== Segment start ==

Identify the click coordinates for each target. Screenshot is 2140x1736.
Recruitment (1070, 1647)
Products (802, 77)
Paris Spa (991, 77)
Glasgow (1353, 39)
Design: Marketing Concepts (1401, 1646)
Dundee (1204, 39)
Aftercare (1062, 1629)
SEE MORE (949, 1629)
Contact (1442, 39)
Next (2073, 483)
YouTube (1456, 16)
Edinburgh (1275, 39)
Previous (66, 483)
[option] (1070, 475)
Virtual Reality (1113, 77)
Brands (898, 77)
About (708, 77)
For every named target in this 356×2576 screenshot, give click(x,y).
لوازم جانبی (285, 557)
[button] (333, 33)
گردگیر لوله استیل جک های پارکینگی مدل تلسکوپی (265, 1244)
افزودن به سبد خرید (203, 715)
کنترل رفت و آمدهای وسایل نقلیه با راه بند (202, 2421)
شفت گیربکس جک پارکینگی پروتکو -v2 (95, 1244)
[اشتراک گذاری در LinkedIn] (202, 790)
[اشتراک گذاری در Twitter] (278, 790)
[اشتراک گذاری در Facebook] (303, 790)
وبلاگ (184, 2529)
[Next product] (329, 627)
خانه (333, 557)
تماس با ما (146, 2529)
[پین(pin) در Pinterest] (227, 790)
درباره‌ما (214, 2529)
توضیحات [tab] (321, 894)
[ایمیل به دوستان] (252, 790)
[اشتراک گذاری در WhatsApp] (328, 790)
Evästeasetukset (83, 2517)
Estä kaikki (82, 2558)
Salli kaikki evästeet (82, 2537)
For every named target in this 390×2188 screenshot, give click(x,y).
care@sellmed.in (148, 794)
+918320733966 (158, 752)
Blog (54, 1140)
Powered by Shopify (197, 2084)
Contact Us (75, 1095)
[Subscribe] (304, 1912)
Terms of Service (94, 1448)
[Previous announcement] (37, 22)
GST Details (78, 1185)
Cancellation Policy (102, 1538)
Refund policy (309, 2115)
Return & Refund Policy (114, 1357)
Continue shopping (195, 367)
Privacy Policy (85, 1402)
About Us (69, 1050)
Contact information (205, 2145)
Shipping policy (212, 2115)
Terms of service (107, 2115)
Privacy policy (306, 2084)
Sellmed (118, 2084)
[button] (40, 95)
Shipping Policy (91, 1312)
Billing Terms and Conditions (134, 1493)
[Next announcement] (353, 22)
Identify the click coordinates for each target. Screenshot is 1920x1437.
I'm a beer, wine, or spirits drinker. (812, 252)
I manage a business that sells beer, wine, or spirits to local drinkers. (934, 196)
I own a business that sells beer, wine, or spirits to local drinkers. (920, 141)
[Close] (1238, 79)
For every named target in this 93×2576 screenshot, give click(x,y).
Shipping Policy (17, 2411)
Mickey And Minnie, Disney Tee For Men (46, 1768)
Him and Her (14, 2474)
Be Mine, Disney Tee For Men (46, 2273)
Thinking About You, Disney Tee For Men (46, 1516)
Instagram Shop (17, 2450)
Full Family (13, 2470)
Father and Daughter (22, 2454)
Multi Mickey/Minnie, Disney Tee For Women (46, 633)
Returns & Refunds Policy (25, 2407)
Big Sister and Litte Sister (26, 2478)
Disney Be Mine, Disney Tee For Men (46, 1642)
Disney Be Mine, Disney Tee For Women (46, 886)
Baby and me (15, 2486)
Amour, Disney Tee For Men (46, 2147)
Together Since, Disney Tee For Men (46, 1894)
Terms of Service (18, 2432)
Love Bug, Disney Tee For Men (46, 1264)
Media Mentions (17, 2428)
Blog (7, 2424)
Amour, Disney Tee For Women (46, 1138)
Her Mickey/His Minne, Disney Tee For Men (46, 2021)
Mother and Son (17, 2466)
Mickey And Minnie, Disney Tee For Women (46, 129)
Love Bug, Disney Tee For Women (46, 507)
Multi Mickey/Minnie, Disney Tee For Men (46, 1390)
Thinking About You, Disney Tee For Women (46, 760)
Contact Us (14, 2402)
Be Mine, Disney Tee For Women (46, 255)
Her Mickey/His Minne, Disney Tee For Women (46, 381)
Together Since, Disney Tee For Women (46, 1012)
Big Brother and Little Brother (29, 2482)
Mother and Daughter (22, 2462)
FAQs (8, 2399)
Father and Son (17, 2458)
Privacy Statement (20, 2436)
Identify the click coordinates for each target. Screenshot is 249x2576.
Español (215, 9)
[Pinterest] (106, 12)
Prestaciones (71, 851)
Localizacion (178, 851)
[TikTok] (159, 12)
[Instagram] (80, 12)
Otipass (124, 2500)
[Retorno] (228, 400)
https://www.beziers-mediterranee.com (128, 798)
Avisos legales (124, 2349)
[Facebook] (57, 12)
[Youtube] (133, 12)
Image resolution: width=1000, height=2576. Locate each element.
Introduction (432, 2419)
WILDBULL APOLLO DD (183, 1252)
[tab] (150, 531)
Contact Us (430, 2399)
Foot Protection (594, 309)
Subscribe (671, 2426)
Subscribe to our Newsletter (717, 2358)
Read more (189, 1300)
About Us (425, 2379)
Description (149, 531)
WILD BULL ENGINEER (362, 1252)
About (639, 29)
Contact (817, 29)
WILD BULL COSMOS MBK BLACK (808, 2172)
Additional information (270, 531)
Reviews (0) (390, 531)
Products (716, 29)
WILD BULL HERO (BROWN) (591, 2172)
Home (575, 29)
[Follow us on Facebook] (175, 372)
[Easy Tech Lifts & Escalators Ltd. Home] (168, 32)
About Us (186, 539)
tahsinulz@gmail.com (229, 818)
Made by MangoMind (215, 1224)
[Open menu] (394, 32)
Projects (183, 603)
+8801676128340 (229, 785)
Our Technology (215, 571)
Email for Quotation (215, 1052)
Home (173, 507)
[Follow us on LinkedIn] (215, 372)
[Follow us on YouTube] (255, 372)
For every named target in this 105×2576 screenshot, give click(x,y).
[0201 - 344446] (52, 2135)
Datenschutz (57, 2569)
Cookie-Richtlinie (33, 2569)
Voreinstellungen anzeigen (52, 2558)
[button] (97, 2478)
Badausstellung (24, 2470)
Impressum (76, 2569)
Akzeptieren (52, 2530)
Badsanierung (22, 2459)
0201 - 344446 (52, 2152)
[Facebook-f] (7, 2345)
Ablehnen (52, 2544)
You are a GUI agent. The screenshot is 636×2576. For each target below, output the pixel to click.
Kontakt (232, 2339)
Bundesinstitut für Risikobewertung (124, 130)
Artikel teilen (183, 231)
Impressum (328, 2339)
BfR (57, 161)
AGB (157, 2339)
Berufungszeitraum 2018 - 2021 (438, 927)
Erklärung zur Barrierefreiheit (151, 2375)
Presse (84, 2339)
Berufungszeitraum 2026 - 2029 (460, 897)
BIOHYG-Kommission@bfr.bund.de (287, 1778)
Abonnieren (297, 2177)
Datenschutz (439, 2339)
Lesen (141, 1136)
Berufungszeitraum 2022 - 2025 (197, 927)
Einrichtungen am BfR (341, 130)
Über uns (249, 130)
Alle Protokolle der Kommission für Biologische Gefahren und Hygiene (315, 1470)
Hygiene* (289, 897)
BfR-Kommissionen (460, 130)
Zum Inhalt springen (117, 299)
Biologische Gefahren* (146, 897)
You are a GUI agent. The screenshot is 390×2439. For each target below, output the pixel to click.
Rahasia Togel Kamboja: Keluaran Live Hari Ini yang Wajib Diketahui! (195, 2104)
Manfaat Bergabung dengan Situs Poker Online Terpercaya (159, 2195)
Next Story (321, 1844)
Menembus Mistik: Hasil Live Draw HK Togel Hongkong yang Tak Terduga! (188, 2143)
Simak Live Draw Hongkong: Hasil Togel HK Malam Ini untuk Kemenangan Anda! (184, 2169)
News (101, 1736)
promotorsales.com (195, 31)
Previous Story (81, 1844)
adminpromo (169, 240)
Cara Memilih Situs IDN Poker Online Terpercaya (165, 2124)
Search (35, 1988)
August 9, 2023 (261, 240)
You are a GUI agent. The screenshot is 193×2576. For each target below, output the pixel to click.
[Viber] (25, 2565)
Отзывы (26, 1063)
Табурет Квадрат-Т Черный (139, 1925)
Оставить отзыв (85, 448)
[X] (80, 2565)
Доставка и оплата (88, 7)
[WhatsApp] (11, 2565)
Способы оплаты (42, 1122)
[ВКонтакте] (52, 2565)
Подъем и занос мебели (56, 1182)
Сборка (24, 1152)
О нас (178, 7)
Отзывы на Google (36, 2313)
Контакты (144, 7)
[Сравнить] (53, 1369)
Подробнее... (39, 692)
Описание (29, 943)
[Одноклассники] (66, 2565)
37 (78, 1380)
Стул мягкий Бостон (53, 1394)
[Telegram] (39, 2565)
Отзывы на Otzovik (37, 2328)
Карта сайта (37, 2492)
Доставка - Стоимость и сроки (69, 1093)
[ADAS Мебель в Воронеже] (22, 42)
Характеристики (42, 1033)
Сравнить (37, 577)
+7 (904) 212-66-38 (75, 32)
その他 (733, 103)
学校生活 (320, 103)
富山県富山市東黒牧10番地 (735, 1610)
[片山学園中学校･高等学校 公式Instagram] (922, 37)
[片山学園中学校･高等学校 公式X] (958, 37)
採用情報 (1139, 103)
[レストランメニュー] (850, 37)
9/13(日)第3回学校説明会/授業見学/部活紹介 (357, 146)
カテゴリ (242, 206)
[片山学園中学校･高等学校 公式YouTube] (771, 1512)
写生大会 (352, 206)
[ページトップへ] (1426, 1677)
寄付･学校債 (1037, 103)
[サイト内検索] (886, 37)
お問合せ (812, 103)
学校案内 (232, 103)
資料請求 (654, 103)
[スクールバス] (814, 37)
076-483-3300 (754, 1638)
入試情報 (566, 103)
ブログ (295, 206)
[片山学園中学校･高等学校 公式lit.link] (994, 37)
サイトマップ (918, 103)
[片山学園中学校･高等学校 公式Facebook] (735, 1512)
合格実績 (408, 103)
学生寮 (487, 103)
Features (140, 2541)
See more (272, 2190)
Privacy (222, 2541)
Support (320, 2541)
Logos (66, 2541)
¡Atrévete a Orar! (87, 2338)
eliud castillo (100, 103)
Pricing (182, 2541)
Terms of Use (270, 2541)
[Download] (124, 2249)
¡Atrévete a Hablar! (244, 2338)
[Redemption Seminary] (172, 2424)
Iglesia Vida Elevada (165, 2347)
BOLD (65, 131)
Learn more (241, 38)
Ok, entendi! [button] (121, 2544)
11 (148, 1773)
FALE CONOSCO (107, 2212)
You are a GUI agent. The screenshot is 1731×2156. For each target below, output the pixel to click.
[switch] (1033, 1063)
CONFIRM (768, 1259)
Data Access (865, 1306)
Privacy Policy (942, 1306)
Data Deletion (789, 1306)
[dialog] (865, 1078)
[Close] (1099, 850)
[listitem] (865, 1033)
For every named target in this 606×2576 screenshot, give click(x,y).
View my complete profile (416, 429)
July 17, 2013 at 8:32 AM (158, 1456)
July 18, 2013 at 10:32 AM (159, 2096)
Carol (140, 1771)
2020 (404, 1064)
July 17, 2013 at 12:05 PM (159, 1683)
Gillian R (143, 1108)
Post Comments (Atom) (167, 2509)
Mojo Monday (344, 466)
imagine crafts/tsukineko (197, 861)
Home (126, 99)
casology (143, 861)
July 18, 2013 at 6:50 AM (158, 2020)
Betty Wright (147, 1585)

== Segment end ==

ACTIVITY: Reproduce exactly, and only, the lines from the start of the entries through the one that contains "لوازم جانبی (285, 557)".

WORKED SOLUTION:
Identify the click coordinates for each target. Screenshot is 2140x1736.
Recruitment (1070, 1647)
Products (802, 77)
Paris Spa (991, 77)
Glasgow (1353, 39)
Design: Marketing Concepts (1401, 1646)
Dundee (1204, 39)
Aftercare (1062, 1629)
SEE MORE (949, 1629)
Contact (1442, 39)
Next (2073, 483)
YouTube (1456, 16)
Edinburgh (1275, 39)
Previous (66, 483)
[option] (1070, 475)
Virtual Reality (1113, 77)
Brands (898, 77)
About (708, 77)
For every named target in this 356×2576 screenshot, give click(x,y).
لوازم جانبی (285, 557)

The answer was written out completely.